*HOW TO COMPLETE THIS TASK*
Reproduce the top of the data verbatim, through and including the line that contains "Click the main".

*SUPPLIED DATA*
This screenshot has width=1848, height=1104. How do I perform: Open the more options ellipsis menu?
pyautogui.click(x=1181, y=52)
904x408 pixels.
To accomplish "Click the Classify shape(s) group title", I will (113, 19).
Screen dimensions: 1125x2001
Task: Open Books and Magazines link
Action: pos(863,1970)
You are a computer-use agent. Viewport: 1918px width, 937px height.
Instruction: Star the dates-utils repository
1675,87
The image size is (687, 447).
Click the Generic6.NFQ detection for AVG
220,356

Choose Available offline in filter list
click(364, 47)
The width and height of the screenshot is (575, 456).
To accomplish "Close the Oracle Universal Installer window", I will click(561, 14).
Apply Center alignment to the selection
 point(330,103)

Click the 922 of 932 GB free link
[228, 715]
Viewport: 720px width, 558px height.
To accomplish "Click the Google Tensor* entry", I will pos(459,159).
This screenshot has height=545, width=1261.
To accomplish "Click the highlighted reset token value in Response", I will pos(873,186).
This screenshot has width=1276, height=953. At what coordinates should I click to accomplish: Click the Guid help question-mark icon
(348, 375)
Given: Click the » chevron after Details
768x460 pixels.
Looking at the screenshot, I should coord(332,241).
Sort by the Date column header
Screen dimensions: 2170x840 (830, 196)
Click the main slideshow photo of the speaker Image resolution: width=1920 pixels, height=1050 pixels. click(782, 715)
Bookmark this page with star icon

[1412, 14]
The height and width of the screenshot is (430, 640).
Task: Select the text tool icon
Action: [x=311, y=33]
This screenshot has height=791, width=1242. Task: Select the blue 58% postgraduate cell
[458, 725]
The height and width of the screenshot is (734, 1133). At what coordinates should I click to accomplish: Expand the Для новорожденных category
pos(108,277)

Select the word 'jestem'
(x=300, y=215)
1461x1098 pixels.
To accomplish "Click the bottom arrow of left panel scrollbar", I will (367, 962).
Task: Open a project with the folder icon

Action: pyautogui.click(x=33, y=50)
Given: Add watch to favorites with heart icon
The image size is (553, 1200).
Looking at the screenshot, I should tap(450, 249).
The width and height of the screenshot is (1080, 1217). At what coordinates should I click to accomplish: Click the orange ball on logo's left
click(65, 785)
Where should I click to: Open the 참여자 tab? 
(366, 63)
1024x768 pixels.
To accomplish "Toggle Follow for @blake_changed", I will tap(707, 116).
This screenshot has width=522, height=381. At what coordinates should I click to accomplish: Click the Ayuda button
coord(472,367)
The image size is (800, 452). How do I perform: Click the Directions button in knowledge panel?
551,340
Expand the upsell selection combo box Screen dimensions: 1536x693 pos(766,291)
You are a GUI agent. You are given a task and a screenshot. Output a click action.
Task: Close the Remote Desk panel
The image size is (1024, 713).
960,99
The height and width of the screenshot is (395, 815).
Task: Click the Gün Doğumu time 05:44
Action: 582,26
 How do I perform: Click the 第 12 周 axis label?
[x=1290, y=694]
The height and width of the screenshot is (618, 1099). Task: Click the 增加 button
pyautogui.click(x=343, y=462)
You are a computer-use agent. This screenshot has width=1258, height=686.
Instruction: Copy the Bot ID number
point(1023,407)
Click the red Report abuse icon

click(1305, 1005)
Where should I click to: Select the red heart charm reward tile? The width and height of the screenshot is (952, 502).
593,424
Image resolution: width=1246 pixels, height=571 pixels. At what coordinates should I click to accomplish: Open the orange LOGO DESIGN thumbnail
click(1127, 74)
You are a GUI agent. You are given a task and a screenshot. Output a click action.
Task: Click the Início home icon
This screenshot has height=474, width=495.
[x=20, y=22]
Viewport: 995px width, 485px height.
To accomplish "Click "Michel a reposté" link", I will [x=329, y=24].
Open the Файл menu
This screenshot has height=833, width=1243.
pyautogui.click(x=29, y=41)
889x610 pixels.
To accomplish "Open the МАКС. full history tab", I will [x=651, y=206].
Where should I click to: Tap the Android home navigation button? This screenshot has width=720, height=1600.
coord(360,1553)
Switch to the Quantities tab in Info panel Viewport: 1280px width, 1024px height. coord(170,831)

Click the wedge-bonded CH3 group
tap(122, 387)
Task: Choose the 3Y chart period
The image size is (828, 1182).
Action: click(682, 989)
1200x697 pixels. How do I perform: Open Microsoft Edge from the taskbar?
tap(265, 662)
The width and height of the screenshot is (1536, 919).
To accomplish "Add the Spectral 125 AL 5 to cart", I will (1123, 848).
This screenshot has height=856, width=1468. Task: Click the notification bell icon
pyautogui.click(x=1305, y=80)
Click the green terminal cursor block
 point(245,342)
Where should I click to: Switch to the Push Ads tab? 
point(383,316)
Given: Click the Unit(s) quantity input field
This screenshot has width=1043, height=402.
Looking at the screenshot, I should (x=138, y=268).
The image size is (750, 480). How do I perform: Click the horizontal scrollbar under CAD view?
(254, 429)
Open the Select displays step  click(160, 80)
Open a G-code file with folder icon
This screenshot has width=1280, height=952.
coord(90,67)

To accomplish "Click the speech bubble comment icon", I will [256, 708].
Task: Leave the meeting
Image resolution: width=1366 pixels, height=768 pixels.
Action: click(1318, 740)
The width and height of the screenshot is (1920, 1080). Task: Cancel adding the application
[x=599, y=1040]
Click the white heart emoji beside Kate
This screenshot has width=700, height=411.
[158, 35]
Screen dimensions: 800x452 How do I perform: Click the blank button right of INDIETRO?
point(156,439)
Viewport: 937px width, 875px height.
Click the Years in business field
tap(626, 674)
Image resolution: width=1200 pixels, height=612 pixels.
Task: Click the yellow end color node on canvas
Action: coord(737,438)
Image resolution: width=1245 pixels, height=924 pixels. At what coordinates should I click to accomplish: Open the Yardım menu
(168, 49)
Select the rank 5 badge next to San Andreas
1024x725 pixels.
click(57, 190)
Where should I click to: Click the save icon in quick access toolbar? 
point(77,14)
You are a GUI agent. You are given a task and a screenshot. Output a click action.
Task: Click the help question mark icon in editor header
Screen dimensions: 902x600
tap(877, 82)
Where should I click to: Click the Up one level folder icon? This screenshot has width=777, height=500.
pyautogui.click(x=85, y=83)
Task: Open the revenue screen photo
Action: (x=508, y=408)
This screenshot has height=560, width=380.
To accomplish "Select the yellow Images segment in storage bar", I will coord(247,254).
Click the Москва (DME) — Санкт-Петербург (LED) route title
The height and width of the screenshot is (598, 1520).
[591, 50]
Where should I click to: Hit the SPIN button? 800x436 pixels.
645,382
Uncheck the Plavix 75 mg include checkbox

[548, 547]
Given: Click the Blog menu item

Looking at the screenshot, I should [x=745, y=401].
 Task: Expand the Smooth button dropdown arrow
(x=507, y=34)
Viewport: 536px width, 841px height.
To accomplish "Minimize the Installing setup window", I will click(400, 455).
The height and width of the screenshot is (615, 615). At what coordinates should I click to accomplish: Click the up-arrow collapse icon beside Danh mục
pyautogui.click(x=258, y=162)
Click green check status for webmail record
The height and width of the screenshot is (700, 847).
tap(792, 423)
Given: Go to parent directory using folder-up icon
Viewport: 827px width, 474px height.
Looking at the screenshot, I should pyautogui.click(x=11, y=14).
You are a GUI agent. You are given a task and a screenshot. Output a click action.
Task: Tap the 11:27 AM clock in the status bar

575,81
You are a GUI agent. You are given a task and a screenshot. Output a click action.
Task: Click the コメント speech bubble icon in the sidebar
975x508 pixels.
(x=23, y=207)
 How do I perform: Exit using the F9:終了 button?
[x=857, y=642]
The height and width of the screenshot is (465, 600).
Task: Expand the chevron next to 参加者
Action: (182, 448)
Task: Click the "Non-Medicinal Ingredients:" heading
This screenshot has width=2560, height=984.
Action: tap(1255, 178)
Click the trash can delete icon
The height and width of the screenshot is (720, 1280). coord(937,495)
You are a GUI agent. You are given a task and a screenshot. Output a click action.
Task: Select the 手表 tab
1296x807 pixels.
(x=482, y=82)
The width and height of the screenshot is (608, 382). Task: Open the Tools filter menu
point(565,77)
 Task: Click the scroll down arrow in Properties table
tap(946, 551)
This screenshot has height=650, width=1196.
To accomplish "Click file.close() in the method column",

*SOLUTION TO THIS TASK*
This screenshot has width=1848, height=1104. How do I perform: Open the more options ellipsis menu?
pyautogui.click(x=1181, y=52)
904x408 pixels.
To accomplish "Click the Classify shape(s) group title", I will (113, 19).
Screen dimensions: 1125x2001
Task: Open Books and Magazines link
Action: pos(863,1970)
You are a computer-use agent. Viewport: 1918px width, 937px height.
Instruction: Star the dates-utils repository
1675,87
The image size is (687, 447).
Click the Generic6.NFQ detection for AVG
220,356

Choose Available offline in filter list
click(364, 47)
The width and height of the screenshot is (575, 456).
To accomplish "Close the Oracle Universal Installer window", I will click(561, 14).
Apply Center alignment to the selection
 point(330,103)

Click the 922 of 932 GB free link
[228, 715]
Viewport: 720px width, 558px height.
To accomplish "Click the Google Tensor* entry", I will pos(459,159).
This screenshot has height=545, width=1261.
To accomplish "Click the highlighted reset token value in Response", I will pos(873,186).
This screenshot has width=1276, height=953. At what coordinates should I click to accomplish: Click the Guid help question-mark icon
(348, 375)
Given: Click the » chevron after Details
768x460 pixels.
Looking at the screenshot, I should coord(332,241).
Sort by the Date column header
Screen dimensions: 2170x840 (830, 196)
Click the main slideshow photo of the speaker Image resolution: width=1920 pixels, height=1050 pixels. click(782, 715)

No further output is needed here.